Issue 14165

Misinterpretation of absence data

Reporter: ahahn
Assignee: jlegind
Type: Task
Summary: Misinterpretation of absence data
Priority: Major
Resolution: WontFix
Status: Closed
Created: 2013-10-07 13:15:43.518
Updated: 2016-02-14 12:11:52.307
Resolved: 2014-09-10 10:50:45.545
Description: See (you may need to fix the URLs):
e.g.  a Herring in Leeds -

The data set page indicates that a unit of -1 means “Land” and 0 means no data:

To us, both mean “present” …


Created: 2013-10-07 13:38:45.999
Updated: 2013-10-07 13:38:45.999
This issue, for now, probably needs fixing on the data publisher side (filter absence records from the published data):

Our current index is not able to interpret absence-data, i.e. records that state that something was _not_ found in a specific place. We have been discussing that for a while, but for the time being, a published record to us means "occurrence", ergo "presence", not "absence". Their metadata explains that empty field=no data and -1=land, but there is no way for us currently to interpret that, and neither will other digesters of the DiGIR-wrapped dataset. For that reason, such records should be filtered at source, so that the wrapper does not transmit them. Otherwise, they all appear on maps like in the given example.
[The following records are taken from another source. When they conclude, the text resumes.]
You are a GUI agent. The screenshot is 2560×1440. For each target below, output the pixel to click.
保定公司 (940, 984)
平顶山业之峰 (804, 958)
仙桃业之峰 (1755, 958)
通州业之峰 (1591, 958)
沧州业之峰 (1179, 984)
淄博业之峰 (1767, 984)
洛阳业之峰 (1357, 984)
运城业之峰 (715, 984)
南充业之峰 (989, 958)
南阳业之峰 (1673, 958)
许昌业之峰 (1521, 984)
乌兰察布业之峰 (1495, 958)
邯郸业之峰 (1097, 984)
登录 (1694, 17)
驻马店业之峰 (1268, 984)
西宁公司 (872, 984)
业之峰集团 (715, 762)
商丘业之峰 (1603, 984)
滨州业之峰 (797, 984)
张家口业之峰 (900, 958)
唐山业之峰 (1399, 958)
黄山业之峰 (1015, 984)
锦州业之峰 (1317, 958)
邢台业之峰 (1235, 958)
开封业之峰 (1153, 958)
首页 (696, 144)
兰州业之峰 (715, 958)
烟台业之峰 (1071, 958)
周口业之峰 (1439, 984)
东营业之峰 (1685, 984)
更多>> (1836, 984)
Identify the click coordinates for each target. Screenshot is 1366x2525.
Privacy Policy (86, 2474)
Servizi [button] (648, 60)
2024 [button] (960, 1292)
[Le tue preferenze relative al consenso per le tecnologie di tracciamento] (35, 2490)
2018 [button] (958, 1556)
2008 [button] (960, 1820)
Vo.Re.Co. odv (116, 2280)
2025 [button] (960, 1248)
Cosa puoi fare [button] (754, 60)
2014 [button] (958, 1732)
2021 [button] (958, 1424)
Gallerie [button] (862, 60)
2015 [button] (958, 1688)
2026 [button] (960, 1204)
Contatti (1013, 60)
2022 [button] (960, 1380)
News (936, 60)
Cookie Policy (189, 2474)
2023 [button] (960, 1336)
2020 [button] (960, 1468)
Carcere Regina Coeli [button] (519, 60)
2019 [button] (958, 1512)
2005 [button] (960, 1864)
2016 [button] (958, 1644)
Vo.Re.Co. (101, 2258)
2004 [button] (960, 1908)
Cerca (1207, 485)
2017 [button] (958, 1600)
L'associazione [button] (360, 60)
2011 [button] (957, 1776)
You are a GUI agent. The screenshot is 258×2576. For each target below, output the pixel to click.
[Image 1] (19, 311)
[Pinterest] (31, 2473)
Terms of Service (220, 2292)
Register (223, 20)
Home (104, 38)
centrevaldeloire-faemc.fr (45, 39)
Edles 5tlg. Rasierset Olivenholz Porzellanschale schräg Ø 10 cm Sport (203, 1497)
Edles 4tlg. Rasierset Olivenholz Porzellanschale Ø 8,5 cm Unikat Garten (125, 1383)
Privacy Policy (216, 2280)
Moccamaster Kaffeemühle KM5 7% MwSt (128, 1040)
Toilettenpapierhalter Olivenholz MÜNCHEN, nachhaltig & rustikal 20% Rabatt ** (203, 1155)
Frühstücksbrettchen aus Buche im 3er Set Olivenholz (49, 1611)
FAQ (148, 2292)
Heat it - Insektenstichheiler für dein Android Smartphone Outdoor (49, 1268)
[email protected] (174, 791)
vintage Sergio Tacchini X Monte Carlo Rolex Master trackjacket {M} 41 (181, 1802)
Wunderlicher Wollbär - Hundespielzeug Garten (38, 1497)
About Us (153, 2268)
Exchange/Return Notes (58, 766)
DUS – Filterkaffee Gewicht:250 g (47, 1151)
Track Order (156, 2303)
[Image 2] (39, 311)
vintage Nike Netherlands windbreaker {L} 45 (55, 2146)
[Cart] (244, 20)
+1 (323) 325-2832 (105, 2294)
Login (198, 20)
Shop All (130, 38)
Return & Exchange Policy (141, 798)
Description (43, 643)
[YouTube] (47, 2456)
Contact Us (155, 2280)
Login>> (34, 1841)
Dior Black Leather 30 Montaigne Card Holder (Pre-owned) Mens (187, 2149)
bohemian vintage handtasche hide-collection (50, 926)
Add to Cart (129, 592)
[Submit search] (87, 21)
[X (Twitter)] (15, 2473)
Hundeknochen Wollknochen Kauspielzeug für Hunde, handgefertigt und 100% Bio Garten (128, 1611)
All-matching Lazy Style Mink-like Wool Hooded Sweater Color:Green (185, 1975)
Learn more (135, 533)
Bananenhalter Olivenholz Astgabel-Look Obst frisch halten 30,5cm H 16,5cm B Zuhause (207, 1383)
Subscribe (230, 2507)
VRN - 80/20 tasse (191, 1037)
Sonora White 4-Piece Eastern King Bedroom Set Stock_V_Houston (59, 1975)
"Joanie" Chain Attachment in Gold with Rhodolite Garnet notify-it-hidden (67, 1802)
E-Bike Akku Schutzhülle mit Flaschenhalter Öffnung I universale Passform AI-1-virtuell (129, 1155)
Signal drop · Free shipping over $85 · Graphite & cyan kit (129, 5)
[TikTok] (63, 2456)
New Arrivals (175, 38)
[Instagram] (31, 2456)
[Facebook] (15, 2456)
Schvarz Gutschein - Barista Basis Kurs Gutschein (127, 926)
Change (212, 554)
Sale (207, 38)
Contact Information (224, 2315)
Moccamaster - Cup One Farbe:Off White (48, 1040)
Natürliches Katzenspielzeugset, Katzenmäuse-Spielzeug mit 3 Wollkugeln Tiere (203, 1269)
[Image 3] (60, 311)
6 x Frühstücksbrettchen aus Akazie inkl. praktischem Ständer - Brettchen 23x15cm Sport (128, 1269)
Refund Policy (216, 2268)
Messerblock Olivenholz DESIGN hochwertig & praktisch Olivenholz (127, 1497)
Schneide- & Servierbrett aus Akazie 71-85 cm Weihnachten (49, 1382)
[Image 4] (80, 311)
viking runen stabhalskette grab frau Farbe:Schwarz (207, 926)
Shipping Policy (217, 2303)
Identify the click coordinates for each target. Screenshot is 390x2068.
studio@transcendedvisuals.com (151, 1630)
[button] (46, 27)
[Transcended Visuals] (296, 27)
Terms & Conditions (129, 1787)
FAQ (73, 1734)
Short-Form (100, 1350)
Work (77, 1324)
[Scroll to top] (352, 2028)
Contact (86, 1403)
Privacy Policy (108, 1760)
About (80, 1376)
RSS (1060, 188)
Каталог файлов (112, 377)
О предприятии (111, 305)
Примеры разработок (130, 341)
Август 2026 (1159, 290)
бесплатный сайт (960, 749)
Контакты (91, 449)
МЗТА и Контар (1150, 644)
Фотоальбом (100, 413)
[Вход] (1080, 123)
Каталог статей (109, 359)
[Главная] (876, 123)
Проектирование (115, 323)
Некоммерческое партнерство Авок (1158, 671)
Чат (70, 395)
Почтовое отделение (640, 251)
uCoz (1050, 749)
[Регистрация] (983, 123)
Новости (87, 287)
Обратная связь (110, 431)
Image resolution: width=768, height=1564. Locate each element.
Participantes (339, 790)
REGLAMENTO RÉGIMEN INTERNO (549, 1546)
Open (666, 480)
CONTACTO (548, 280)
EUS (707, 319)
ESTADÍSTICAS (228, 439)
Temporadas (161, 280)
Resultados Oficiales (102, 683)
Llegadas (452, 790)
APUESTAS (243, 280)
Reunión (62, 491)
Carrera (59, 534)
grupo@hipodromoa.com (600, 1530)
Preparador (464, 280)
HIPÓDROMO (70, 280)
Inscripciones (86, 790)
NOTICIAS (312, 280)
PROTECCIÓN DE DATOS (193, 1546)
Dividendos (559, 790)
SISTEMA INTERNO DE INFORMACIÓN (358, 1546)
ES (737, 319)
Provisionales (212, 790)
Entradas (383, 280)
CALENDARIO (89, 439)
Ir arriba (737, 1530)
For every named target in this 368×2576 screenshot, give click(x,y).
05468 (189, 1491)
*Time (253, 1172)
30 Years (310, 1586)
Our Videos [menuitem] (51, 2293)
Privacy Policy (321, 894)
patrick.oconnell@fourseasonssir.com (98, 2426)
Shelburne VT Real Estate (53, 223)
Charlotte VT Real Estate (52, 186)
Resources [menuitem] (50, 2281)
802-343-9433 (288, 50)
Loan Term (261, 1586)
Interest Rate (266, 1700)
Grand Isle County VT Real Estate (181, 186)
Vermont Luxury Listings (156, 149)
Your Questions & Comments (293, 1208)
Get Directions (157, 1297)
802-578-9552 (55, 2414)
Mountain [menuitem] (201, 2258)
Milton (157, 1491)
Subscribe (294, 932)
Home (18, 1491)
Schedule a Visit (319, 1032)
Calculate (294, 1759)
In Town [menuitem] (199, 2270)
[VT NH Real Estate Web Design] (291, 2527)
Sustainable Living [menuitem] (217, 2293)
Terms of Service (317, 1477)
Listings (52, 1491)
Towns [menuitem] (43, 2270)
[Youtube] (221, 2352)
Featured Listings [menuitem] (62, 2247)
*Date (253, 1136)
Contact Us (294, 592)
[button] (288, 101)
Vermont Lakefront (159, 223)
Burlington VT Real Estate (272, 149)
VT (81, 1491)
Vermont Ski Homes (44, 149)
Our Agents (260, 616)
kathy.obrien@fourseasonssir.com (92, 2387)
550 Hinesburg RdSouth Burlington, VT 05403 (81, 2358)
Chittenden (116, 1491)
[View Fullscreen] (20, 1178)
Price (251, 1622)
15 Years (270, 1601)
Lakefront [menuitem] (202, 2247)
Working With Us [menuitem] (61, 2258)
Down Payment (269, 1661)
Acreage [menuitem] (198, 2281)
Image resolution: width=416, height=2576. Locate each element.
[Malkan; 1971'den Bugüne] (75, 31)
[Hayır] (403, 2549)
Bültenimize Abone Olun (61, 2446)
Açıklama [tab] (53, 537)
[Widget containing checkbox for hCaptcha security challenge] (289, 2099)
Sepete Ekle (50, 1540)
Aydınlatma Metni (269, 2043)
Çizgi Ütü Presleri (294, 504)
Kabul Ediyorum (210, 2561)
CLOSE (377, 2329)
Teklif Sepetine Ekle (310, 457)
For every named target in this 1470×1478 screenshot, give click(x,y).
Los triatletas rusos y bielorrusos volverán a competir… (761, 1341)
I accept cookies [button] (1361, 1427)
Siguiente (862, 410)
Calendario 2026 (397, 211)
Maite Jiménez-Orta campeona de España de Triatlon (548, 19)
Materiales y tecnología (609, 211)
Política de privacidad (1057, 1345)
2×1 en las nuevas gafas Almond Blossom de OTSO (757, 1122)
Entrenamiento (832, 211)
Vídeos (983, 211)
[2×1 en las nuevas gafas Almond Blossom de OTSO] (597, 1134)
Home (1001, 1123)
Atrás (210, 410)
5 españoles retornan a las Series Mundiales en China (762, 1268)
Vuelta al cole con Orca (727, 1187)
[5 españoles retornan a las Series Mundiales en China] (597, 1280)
Comment: The PANGAEA contacts have been notified about this issue. They have also been asked to review their other resources for similar patterns.
Created: 2013-10-11 12:01:45.268
Updated: 2013-10-11 12:01:45.268

Created: 2013-10-28 14:41:19.593
Updated: 2013-10-28 15:02:32.189
The contact communicated that data sets served to GBIF are filtered down to the occurences data. Actually, the content that reaches GBIF is something between data and metadata - in their view. A great part of the overall context is lost including the reference to the original source of the data when compiled data are downloaded from GBIF.

He further specified, that in a scientific sense the information that a species has not been observed in a specific temporal or geographical range has also value, in particular when a range of species were investigated.
He thinks that to improve the GBIF services, things need change on both sides - GBIF and data providers.